Tobias Schwarz | AFP via Getty Images
In 2011, PayPal co-founder Peter Thiel began paying college kids to drop out of school to develop a start-up. Elon Musk, who led the payments company with Thiel before becoming CEO of Tesla and creating SpaceX, has a similar view of higher education.
During his keynote at the Satellite 2020 conference in Washington, D.C., on Monday, an audience member asked Musk about the necessity of college education.
“You don’t need college to learn stuff,” he said. The value is “seeing whether somebody can work hard at something.”
He added that “colleges are basically for fun and to prove you do your chores, but they’re not for learning.”

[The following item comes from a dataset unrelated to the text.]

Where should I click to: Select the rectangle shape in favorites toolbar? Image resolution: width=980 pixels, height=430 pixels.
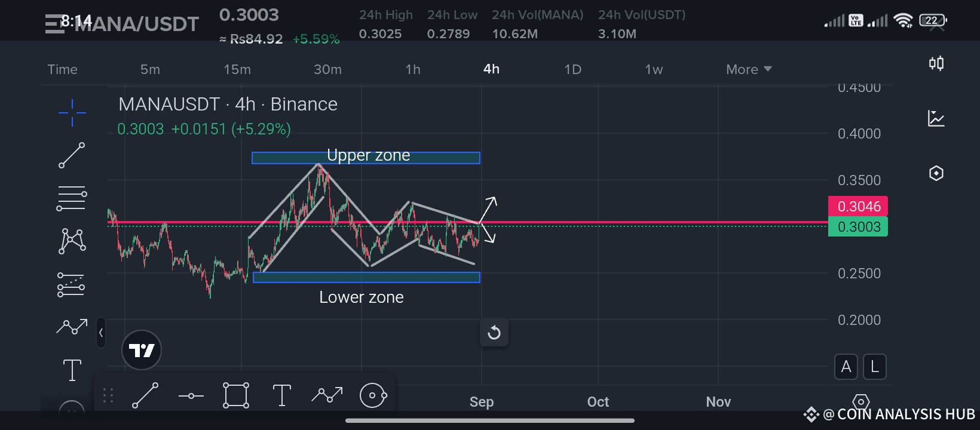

It sounds a lot like the front page of the website for the Thiel Fellowship program, which gives anyone 22 or younger the ability to apply for a two-year $100,000 grant “to build new things instead of sitting in a classroom.” College students have to drop out to join.
Thiel, a vocal supporter of Donald Trump during the 2016 presidential campaign, has blamed Silicon Valley’s liberalism on higher education, telling podcaster Dave Rubin in 2018 that “one of the downsides of too much education is that you get the most brainwashed.”
Musk graduated from the University of Pennsylvania, and Thiel received his undergraduate and law degrees from Stanford.
“Did Shakespeare even go to college?” Musk asked, rhetorically, at Monday’s event. “Probably not.”
Despite Musk’s skepticism, many of the open job listings at SpaceX list a bachelor’s degree or higher education as a basic requirement.